Posted: 19 July, 2022

Since 1978 when the first “test-tube baby” was born in England, couples who are unable to conceive a child naturally have turned to in vitro fertilization (IVF). This involves extracting an egg from a woman, putting it in a petri dish and fertilizing it with sperm from a donor. The fertilized egg is then inserted into a woman’s womb to develop into a baby.

Several different scenarios may be involved. The most common ones are:

  • A husband’s sperm is used to fertilize his wife’s egg.
  • A husband’s sperm is used to fertilize an egg not his wife’s.
  • A wife’s egg is fertilized by the sperm of an unknown donor.
  • The sperm of one member of a gay couple is used to fertilize an egg from an unknown donor.
  • The egg of one member of a gay couple is fertilized by the sperm of an unknown donor.

The IVF process is successful approximately 50 percent of the time and a child is born. Due to the 50 percent fail rate, several eggs are almost always fertilized at one time in separate petri dishes. The ones that are not inserted are frozen and stored in the clinic. They can stored for years and be inserted any time.

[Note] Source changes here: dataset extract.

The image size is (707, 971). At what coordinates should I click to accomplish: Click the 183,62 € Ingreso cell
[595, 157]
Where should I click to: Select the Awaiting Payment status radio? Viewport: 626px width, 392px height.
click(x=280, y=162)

For those couples who stay together, they have the potential for having more children. When couples divorce when there are still frozen embryos, a major question is: Who owns the embryos?

With Limited Exceptions, Privacy Right Not to Have a Child Generally Prevails

There have been a number of cases where one party wants to keep the embryos and have them implanted, but the other party objects to becoming a parent and wants the embryos destroyed. Courts have struggled with coming up with a fair solution, balancing one person’s desire to become a parent with the other person’s objection to having a child.

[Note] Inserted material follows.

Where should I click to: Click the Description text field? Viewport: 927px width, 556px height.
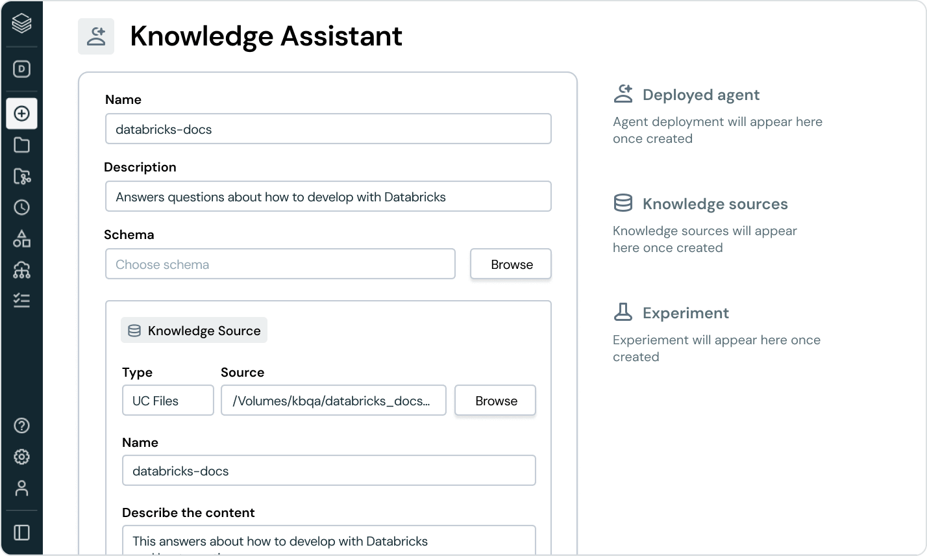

Most courts have concluded that the constitutional right to privacy that prevents government interference with “the right to have children” extends to the right of a person not to have children. The balancing of rights weighs against forcing a person to have a child against his or her wishes.

Courts have issued conflicting opinions about whether the embryos can be destroyed according to contract principles when the parties signed an agreement that, in the event of a divorce, the unused embryos would be destroyed by the clinic where they were stored. Some courts have enforced the contract, others have not, concluding that a couple should not be bound by a form they signed that was presented to them by the clinic years earlier.

The law concerning ownership of embryos is still in flux. In a 2009 unpublished opinion from the state of Washington, the embryos were awarded to a husband over the objection of the wife when it was not the wife’s egg involved and she had no genetic connection to the embryos. In 2012, a Pennsylvania court awarded the embryos to the wife when it concluded that the wife had no chance of ever becoming a parent without those particular embryos.

With this area of the law so undecided, if you are divorcing and own embryos with your spouse, you need legal assistance since each case is decided on its own unique fact pattern.